June 19 -- A Palestinian suicide bomber blew himself up at a bus station in Jerusalem today, killing at least six bystanders just hours after the Israeli government, in a major policy shift, said it would seize and hold Palestinian lands until the "terror attacks stop."

Jerusalem Police Chief Mickey Levy said a man came out of a car and rushed toward a crowd of people gathered at a bus station in the French Hill neighborhood in northeastern Jerusalem. He was pursued by a security officer who failed to catch up with him. The man blew himself up near the bus station.

Police and rescue workers said that besides the seven deaths, including that of the bomber, about 35 people were injured in the blast.

A few hours after the attack, Israeli helicopter gunships fired at least three missiles into Gaza City. The army said the helicopters hit a couple of metal factories used for manufacturing weapons, and then left.

And Palestinian sources told ABCNEWS that Israeli tanks and troops swept into the West Bank city of Ramallah after the latest suicide bombing and arrested a suspected militant before withdrawing from the city.

The Al Aqsa Martyrs Brigade, a militant group with ties to Palestinian leader Yasser Arafat's Fatah organization, claimed responsibility for today's suicide attack, according to a report by al Manar, the Lebanon-based Hezbollah television station.
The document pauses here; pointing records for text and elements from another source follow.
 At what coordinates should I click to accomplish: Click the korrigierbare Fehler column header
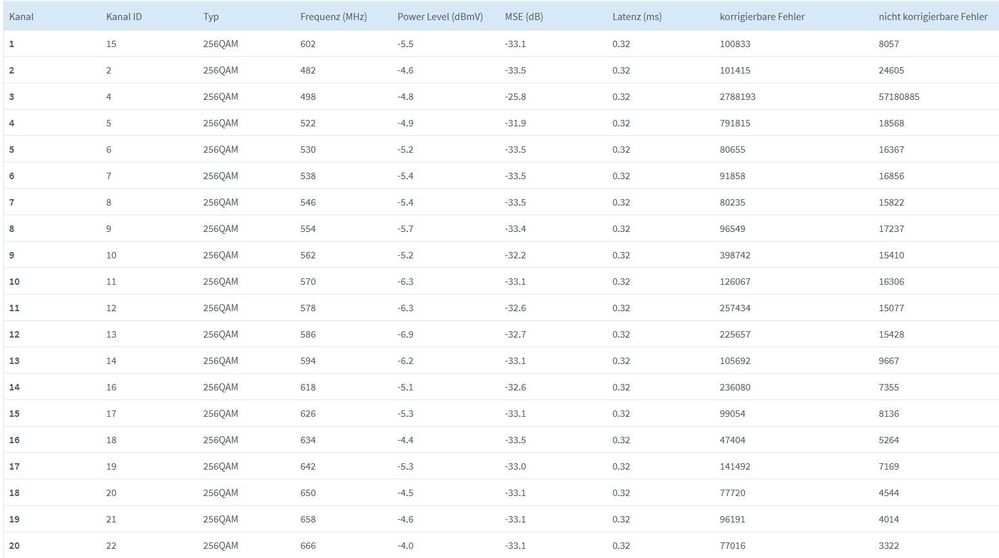(x=762, y=17)
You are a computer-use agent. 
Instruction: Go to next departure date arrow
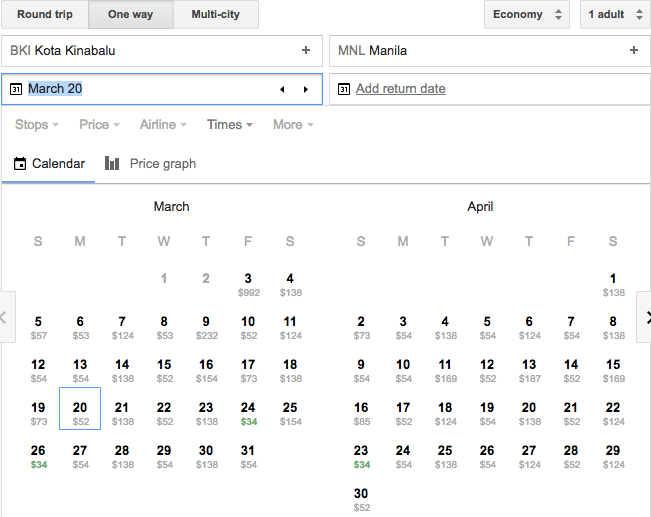304,89
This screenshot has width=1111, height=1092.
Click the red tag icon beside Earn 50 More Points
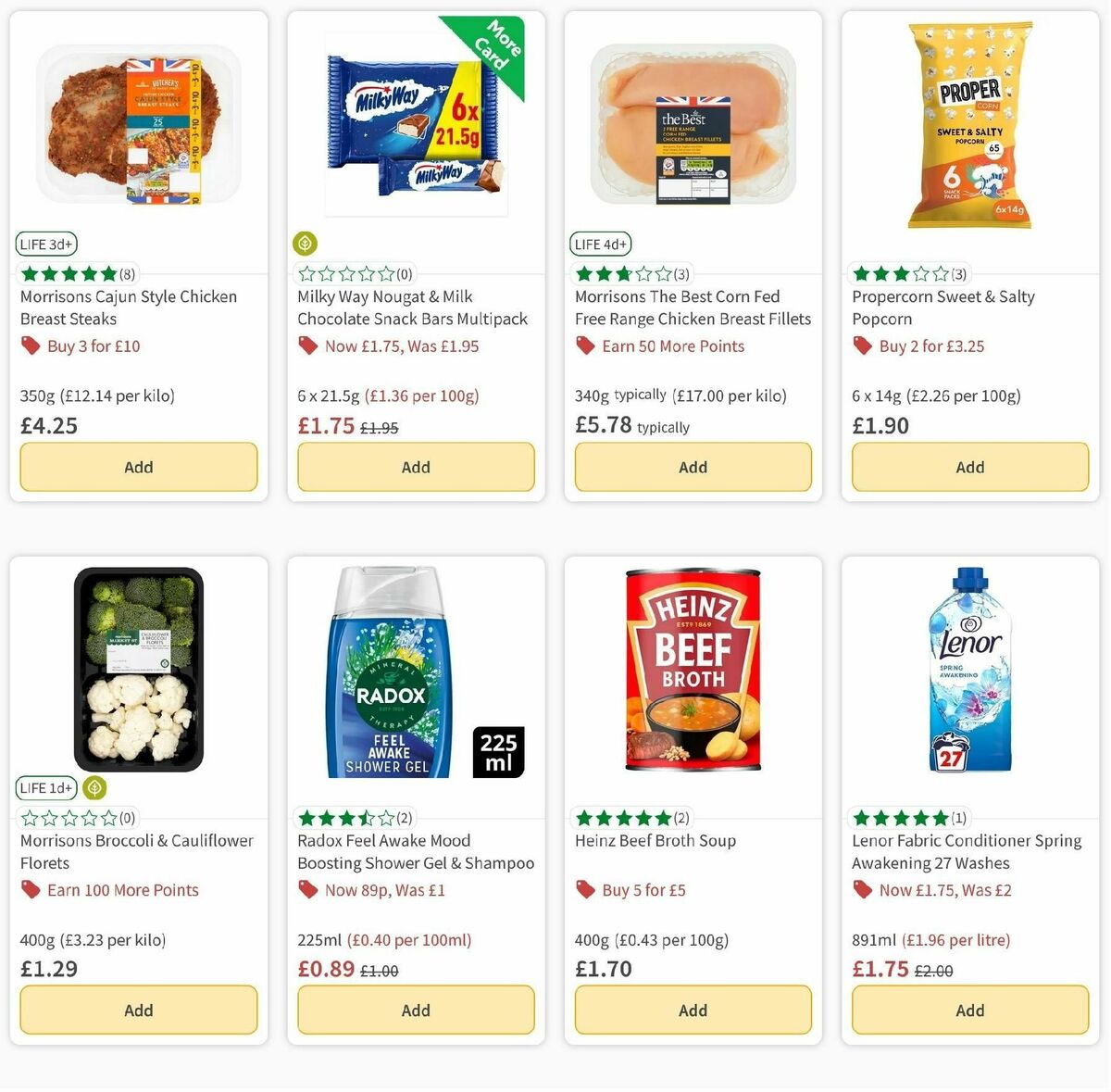click(585, 345)
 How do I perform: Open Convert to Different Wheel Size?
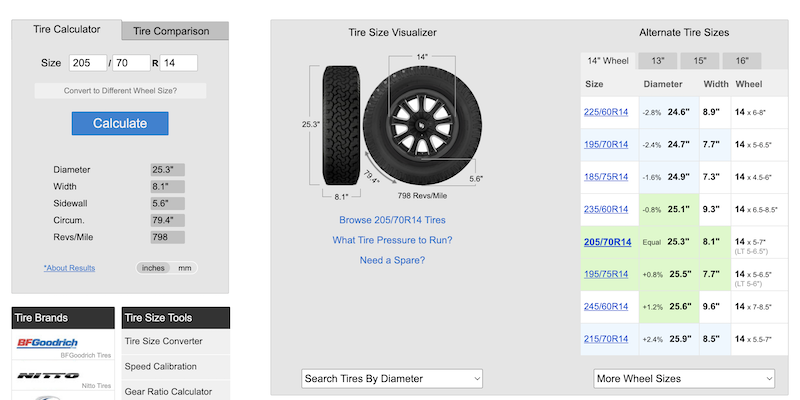120,91
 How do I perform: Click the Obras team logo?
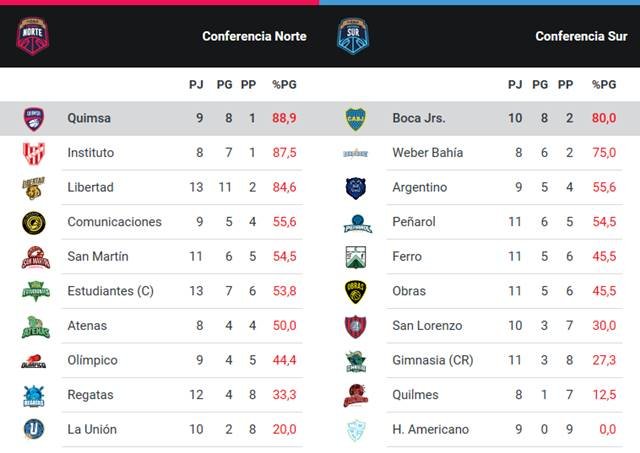click(x=355, y=291)
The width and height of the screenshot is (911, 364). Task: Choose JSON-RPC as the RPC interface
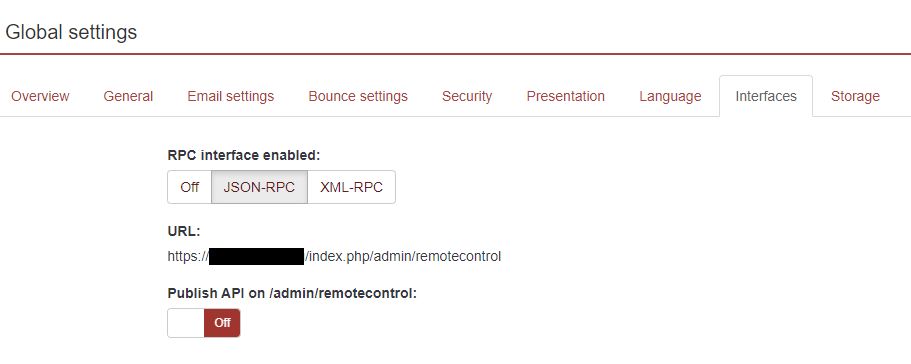point(259,187)
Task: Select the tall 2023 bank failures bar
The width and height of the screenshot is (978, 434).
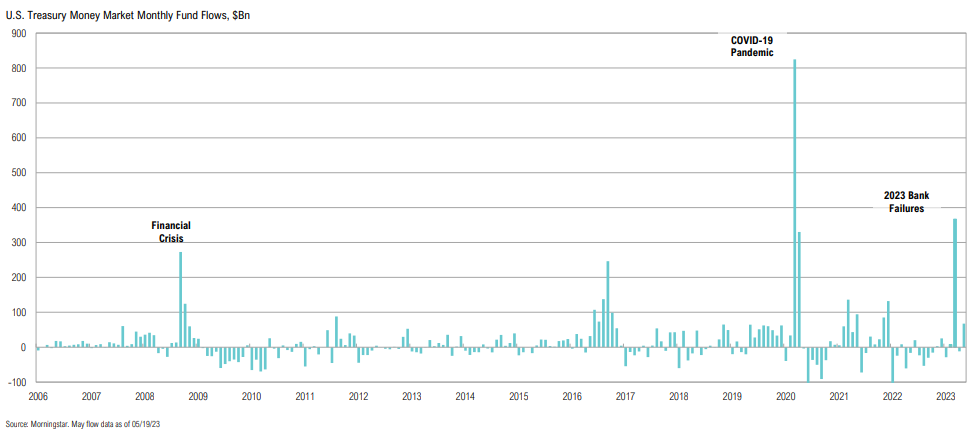Action: coord(955,282)
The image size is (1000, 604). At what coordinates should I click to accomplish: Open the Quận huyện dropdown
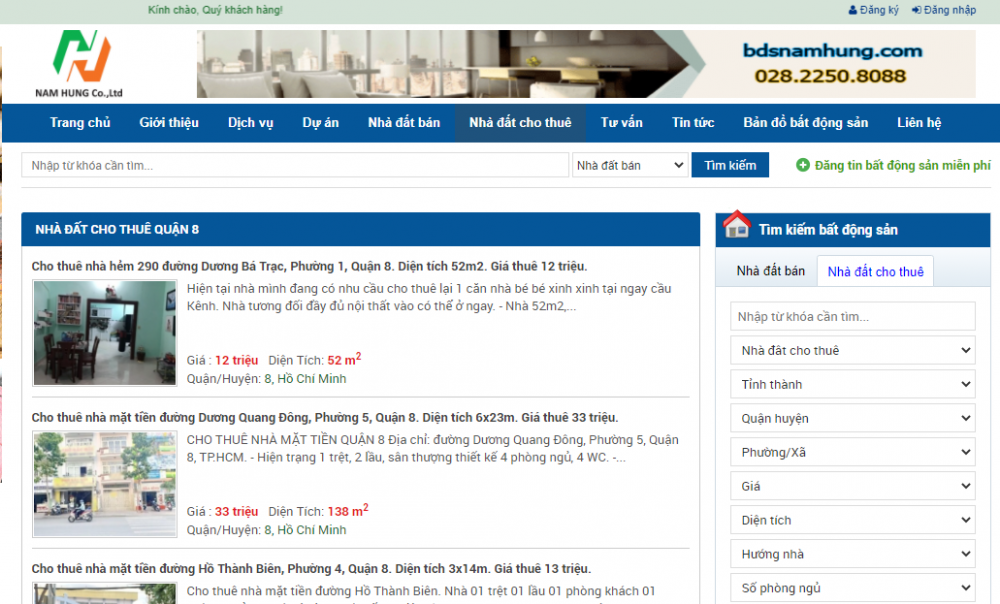(x=852, y=418)
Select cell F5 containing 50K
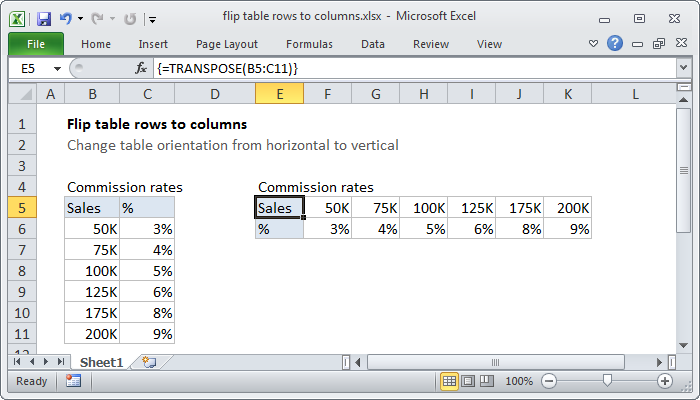 327,208
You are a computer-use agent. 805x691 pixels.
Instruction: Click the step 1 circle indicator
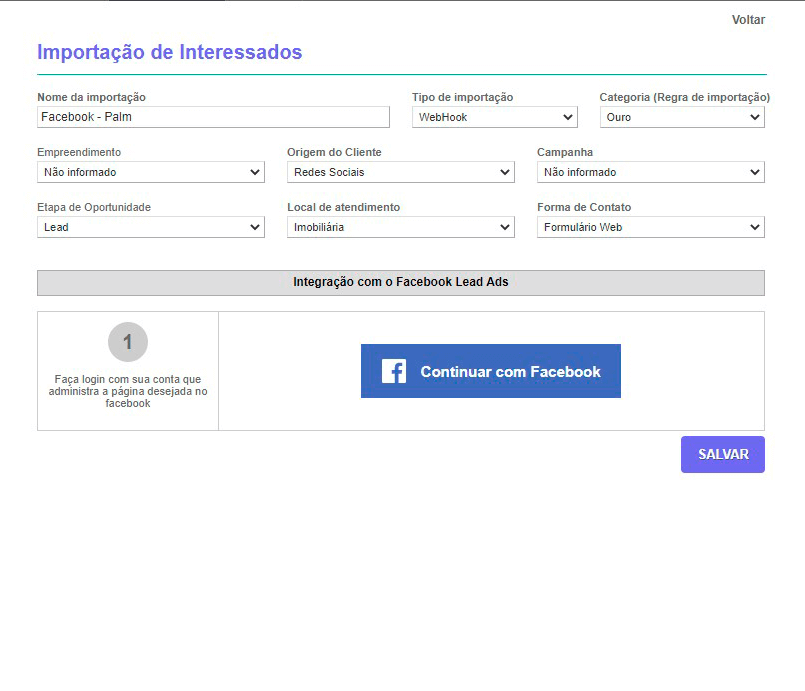127,341
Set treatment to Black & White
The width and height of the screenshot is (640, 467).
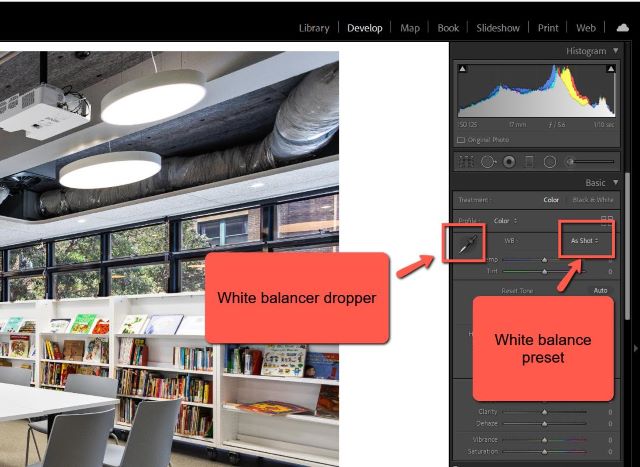coord(591,200)
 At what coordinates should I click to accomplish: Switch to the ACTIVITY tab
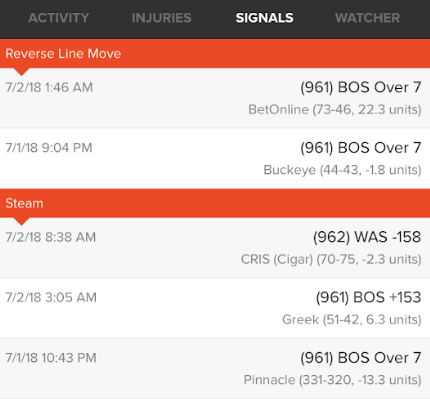pyautogui.click(x=58, y=18)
At the bus station in French Hill today, witnesses said the explosion blew out the bus shelter, and body parts and pieces of clothing were scattered around the site, which was at a busy junction frequented by Israeli soldiers and settlers.

According to Levy, the suicide bomber was driven to the site in a red Audi, which immediately drove away. Jerusalem police have launched a manhunt for the driver.

The explosion came a day after a Palestinian suicide bombing attack on a crowded Jerusalem bus killed 19 people, including several high-school students, in the city's worst attack in six years.